In Memoriam Fidel Castro

Alessandro Esquivel , Co-Copy Editor

Fidel Castro died on the night of Nov. 25, leaving behind a controversial legacy as de jure dictator of Cuba from 1959 to 2006. People are quick to paint Fidel Castro as either bad or good, depending on their ideological and political views.

 

A man with imperious willpower, Castro dominated Cuban politics as President of Cuba and used whatever authority necessary to strain relations with the United States. Castro soon afterward looked to the Soviet Union (USSR) for financial and industrial support.

 

As a result, Cold War tensions built up close to the coast of Florida, a major security concern for the Kennedy Administration. A direct confrontation between the superpowers culminated once the USSR began installing ballistic missiles in Cuba at Fidel Castro’s request. In the 13 days of the Cuban Missile Crisis, the US was on the brink of nuclear war.

 

The crisis was resolved. Both sides agreed to retire missiles in Cuba and Turkey that posed a threat to either superpower and international relations.

 

In the aftermath, Cuba had tangled relations with the USA and embargoes against the island were strictly enforced. The Cuban economy was poor and domestic tranquility was low. Castro placed severe restrictions on capitalist structures such as prices and capital business enterprises. Insurrectionists were executed for attempting to overthrow him or even openly criticize his policies.

 

Castro seized power, held it and wielded it through media propaganda, business regulations and trade restrictions. The communist USSR facilitated his aggrandizement through supplies and economic support.
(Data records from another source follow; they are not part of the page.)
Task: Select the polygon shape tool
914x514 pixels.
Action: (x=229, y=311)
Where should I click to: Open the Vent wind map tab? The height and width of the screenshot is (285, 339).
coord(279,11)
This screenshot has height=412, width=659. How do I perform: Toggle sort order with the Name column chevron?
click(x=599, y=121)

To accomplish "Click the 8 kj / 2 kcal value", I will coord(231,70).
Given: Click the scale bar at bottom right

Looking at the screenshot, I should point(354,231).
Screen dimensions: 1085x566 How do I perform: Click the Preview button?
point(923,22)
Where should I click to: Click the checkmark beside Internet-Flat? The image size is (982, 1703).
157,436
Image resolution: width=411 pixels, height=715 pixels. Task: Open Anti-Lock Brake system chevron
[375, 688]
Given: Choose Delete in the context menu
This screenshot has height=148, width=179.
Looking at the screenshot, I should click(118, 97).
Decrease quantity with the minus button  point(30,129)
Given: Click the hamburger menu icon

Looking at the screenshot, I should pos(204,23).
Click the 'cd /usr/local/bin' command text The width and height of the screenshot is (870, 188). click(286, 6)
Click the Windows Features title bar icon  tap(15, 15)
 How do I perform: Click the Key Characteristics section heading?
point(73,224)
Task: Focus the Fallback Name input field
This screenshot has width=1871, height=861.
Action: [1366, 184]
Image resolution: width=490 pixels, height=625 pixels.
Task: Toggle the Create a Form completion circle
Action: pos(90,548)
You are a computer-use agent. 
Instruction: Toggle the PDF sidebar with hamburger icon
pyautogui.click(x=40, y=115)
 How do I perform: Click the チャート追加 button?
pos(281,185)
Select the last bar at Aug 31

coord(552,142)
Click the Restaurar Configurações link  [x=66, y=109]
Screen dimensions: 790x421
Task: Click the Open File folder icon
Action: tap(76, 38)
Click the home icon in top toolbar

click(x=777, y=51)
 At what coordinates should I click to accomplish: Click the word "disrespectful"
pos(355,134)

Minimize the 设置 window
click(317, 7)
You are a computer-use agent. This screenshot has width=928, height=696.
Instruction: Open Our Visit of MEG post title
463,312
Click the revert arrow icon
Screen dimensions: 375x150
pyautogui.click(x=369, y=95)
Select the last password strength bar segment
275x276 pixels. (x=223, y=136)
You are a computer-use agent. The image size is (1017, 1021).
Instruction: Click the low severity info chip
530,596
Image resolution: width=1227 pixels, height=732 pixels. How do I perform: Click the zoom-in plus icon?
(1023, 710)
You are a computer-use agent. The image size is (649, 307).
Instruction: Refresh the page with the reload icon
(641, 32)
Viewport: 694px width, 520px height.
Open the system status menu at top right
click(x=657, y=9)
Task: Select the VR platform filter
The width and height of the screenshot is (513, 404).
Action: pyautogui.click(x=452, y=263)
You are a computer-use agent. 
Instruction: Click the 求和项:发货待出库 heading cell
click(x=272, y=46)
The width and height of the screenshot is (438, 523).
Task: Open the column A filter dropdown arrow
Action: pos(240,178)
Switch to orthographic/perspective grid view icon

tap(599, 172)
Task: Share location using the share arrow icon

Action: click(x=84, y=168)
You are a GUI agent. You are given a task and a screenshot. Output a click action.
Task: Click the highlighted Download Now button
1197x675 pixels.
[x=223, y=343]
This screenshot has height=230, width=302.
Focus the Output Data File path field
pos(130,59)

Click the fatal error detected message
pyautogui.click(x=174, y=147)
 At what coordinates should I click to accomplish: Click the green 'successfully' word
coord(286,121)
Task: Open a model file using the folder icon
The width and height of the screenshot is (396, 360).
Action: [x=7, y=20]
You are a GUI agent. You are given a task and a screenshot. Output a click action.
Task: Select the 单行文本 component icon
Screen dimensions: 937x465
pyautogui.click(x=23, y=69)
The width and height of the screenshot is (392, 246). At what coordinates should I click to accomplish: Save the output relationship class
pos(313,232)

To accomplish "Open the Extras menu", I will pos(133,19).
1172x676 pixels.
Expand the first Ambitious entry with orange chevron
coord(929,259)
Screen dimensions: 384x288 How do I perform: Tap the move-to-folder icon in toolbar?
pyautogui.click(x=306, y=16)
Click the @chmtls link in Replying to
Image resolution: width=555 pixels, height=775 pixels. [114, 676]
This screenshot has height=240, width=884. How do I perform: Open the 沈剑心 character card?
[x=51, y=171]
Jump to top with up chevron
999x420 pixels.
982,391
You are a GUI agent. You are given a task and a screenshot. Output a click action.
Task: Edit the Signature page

Cuba’s dependence was doomed from the start once the USSR dissolved in 1991.

 

Castro began to see his influence weakening and was forced to enact changes. He allowed the Cuban Peso to be exchanged for dollars and expanded capitalist enterprises within the island. After a growth in the economy, he reverted things back to the prior state of affairs.

 

A sluggish economy and a despotic government had produced malaise in the people of Cuba. The revolutionary democracy Castro had sworn to establish after his overthrow of Batista was soon exposed as a lie. Dissidents had seen his hypocrisy and Cuba’s middle-upper class fled to the USA. Castro’s own sister, Juanita Castro, emigrated to the USA and vocally protested against her own brother’s regime.

 

Castro’s vision of Cuba and his people was an Anti-American stance: no to American media, culture, power, and avarice. When asked if he considered himself a dictator, Castro replied in an New York Times article, “If his [President Ronald Reagan] power includes something as monstrously undemocratic as the ability to order a thermonuclear war, I ask you, who then is more of a dictator, the President of the United States or I?”

 

American exceptionalism and global supremacy irked Castro and pushed him to be proud of his country’s isolation. “Cuba is the only country in the world that does need to trade with the United States,” Castro said to the New York Times.

 

Fidel Castro’s goal was principally to rally against American predominance, it was not foremost a socialist intent or revolution. The man rose to power and placed Cuba on the international stage on a level never before seen.

 
Whatever his legacy, it is certain the Castro’s death has ended a chapter in the history books. The future of Cuba is not particularly bright; Raul Castro, brother of Fidel, is the President of Cuba and whether he will guide his country in a better direction, open up markets and broker affable ties with the U.S. is something the world will have to look forward to.